Santana is also off to a fantastic start. Through Wednesday, 230 hitters have put at least 20 balls in play, and only four have a higher hard-hit rate than Santana's 61.6 percent, where "hard-hit" is defined as 95 mph of exit velocity or more. That's a big deal. Last year, the Majors had a .558 average when hitting the ball that hard, and .225 when they didn't. The more you can do it, the better.
Santana's spot on the hard-hit leaderboard is in the 98th percentile, and while it's still early, it's not too early to say that hitting the ball hard is a skill. Robinson Cano and Tommy Pham are two of the hitters above him. Jose Iglesias and Dee Gordon are at the bottom. It doesn't take very long to know if a batter can mash or not.
So which is it? If you care about only what has happened, Santana hasn't been great. If you care about what what might happen ahead, things look a lot better.

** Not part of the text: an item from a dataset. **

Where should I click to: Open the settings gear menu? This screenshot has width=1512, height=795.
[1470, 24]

There's a big difference between hitting .150 because you're actually not hitting well, or because things just aren't falling your way.

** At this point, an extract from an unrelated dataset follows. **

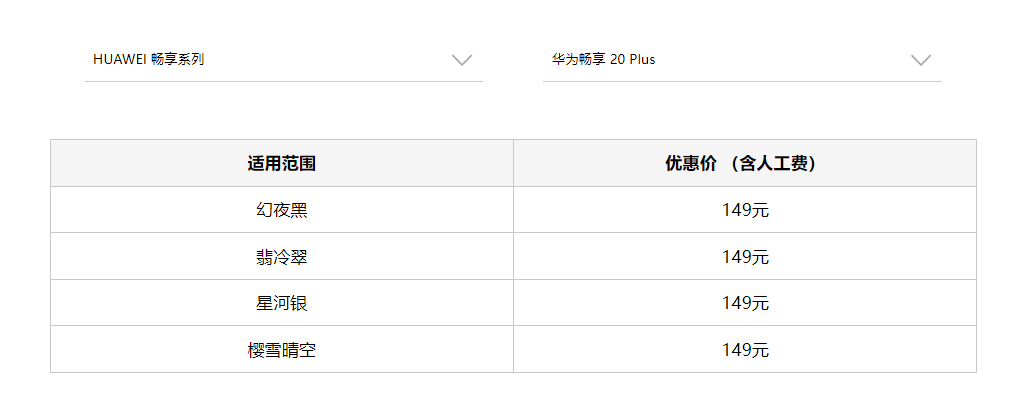
Task: Click the chevron arrow beside HUAWEI 畅享系列
Action: (x=461, y=60)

Santana, so far, has been perhaps baseball's toughest luck hitter. He has 16 hard-hit outs, the most in baseball. Only one player, Andrelton Simmons (14), is within two. No one else has more than 12.

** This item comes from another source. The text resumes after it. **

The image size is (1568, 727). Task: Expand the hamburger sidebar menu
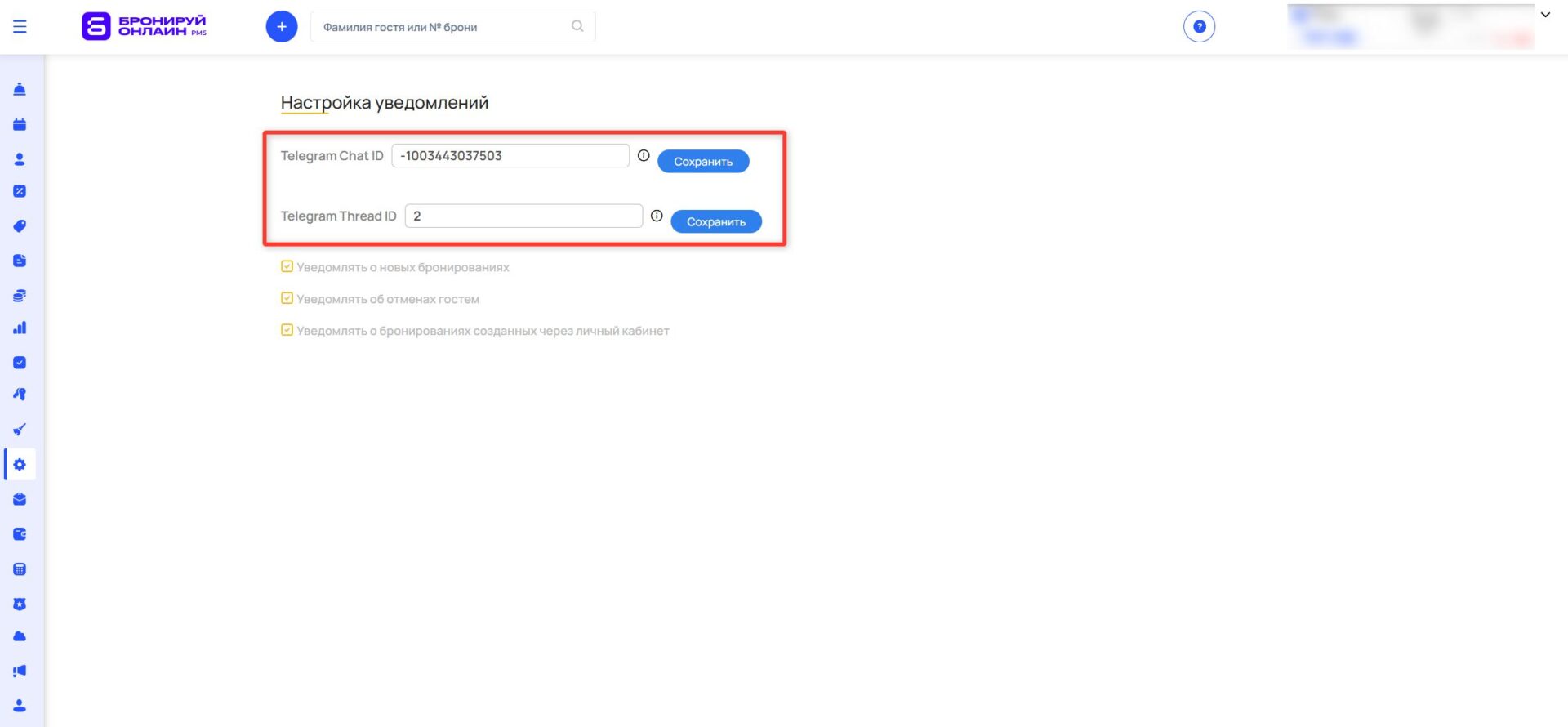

We can quantify that pretty easily, really. The first thing we need to do is to look at Santana's contact rate, because if he's simply not putting as many balls in play, then hard-hit rate doesn't really matter so much. That's not the problem here, however; Santana has struck out in 14.3 percent of his plate appearances, basically the same as he did in 2016 and '17. That's better than the Major League average, just like it always is.
Nor is it that he's putting everything on the ground; Santana's ground-ball rate of 27.8 percent is actually down considerably from his usual 42.2-percent average. When he does put it in the air, Santana isn't just hitting the ball harder, he's hitting it farther, too. Look at his average batted-ball distance on fly balls and line drive. It's significantly better.
Santana average fly-ball/line-drive distance
2016 -- 299 feet
2017 -- 284 feet
2018 -- 324 feet
When you combine the fact that Santana is hitting it hard, often in the air, and not striking out more often, his expected outcomes look pretty good. Santana's Expected Batting Average, which includes strikeouts and looks at the usual outcome of batted balls with similar exit velocity and launch angle to Santana's, is .292. But since his actual average is .150, the gap of 142 points between expected and actual is the second largest in baseball.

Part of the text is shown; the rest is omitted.